> [Exercice écrit 1]: Mettez dans une liste JSON de chaînes, une chaîne par ligne et sans les lignes vides, le passage des enregistrements qui va de la ligne contenant « Image resolution: width=662 » jusqu'à la fin des enregistrements.

Avec les enfants et Hélène, on a essayé plusieurs manières
d'organiser la prise de parole à la réunion. Avant nos essais, ils levaient
la main et un enfant, différent chaque journée choisi par l'ancien donneur
de parole parmi les volontaires, distribuait la parole.
Mardi dernier, lors d'une réu au GEM01 (GD Ain), on reparle de
la méthode GLEM utillisée par 2 de nos collègues.
Cette méthode consiste à noter ceux qui lèvent la main pour
prendre la parole de sorte qu'ils peuvent la baisser. Le donneur de parole
distribuant la parole dans l'ordre. Ainsi, un enfant lève le doigt, le donneur
de parole le note, lui fait un p'tit signe de tête et peut ainsi baisser la main
; il aura la parole puisqu'il est inscrit.

> [Exercice écrit 2]:
Répondez aux questions suivantes sur le texte consacré à la prise de parole :
(a) Avant les essais, qui distribuait la parole ?
(b) Combien de collègues utilisent la méthode GLEM ?
(c) Que fait le donneur de parole quand un enfant lève le doigt ?

Enregistrements de données
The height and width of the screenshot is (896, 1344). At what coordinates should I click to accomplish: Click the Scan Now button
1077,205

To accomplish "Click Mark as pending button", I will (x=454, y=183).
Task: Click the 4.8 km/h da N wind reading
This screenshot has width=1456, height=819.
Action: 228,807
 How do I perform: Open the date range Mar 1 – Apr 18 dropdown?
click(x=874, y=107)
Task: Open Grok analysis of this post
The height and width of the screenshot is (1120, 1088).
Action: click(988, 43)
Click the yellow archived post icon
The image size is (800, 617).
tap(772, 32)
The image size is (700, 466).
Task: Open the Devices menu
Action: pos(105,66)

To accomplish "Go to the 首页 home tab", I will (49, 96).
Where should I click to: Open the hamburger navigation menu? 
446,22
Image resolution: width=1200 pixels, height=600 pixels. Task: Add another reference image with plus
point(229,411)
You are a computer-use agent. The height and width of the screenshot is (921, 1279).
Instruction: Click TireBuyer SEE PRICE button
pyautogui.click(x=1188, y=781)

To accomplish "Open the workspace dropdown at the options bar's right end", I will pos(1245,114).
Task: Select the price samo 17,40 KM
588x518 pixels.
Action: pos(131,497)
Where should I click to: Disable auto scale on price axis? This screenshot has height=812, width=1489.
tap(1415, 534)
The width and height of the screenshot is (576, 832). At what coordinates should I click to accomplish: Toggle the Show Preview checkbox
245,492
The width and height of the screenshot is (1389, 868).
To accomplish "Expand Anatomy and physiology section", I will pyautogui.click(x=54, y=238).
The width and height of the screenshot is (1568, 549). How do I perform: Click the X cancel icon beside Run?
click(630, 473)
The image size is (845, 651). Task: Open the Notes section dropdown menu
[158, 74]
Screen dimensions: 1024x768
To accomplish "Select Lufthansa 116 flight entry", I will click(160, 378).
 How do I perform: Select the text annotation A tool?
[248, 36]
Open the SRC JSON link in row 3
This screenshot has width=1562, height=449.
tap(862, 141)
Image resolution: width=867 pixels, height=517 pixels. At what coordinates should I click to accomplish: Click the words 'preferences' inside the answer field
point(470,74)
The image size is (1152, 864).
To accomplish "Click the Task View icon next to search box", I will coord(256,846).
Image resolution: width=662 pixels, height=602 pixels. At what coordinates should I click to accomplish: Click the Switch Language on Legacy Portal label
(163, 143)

> [Corrigé 1]:
[
  "Image resolution: width=662 pixels, height=602 pixels. At what coordinates should I click to accomplish: Click the Switch Language on Legacy Portal label",
  "(163, 143)"
]

> [Corrigé 2]:
(a) Un enfant, différent chaque journée, choisi parmi les volontaires par l'ancien donneur de parole.
(b) Deux collègues.
(c) Il note l'enfant et lui fait un petit signe de tête.